Start of Block
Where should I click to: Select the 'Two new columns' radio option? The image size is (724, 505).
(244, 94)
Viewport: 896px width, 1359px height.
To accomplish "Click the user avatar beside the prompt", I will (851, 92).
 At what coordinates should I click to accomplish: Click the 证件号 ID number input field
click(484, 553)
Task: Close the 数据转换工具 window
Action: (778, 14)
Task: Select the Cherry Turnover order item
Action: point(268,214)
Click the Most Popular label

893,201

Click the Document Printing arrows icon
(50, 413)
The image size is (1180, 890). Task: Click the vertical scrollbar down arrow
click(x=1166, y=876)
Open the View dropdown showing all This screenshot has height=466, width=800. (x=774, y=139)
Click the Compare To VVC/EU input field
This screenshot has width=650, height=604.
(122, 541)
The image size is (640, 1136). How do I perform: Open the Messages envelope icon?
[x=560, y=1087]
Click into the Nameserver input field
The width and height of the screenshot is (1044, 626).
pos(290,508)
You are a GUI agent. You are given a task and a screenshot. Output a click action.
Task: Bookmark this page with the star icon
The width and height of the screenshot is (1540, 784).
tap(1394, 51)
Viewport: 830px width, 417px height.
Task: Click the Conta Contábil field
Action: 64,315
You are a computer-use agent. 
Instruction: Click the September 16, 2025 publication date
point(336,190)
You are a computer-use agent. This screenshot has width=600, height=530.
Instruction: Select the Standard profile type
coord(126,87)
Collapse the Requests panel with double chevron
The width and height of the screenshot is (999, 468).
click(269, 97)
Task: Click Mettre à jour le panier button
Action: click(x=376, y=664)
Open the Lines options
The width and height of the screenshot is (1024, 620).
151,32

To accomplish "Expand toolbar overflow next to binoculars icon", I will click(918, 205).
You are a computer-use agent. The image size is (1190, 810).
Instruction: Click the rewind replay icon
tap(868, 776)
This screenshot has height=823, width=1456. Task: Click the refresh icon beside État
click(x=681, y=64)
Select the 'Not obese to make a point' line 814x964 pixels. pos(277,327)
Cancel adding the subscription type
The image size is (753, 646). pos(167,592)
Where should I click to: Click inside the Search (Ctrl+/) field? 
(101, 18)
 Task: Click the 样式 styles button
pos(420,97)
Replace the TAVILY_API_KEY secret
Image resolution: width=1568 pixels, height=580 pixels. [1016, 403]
End of Block
● TASK REQUIREMENTS: Retype word for word the line above with "You are a GUI" and all lines after it, nothing else.

● REPLY:
You are a GUI agent. You are given a task and a screenshot. Output a click action.
Task: Bookmark this page with the star icon
The width and height of the screenshot is (1540, 784).
tap(1394, 51)
Viewport: 830px width, 417px height.
Task: Click the Conta Contábil field
Action: 64,315
You are a computer-use agent. 
Instruction: Click the September 16, 2025 publication date
point(336,190)
You are a computer-use agent. This screenshot has width=600, height=530.
Instruction: Select the Standard profile type
coord(126,87)
Collapse the Requests panel with double chevron
The width and height of the screenshot is (999, 468).
click(269, 97)
Task: Click Mettre à jour le panier button
Action: click(x=376, y=664)
Open the Lines options
The width and height of the screenshot is (1024, 620).
151,32

To accomplish "Expand toolbar overflow next to binoculars icon", I will click(918, 205).
You are a computer-use agent. The image size is (1190, 810).
Instruction: Click the rewind replay icon
tap(868, 776)
This screenshot has height=823, width=1456. Task: Click the refresh icon beside État
click(x=681, y=64)
Select the 'Not obese to make a point' line 814x964 pixels. pos(277,327)
Cancel adding the subscription type
The image size is (753, 646). pos(167,592)
Where should I click to: Click inside the Search (Ctrl+/) field? 
(101, 18)
 Task: Click the 样式 styles button
pos(420,97)
Replace the TAVILY_API_KEY secret
Image resolution: width=1568 pixels, height=580 pixels. [1016, 403]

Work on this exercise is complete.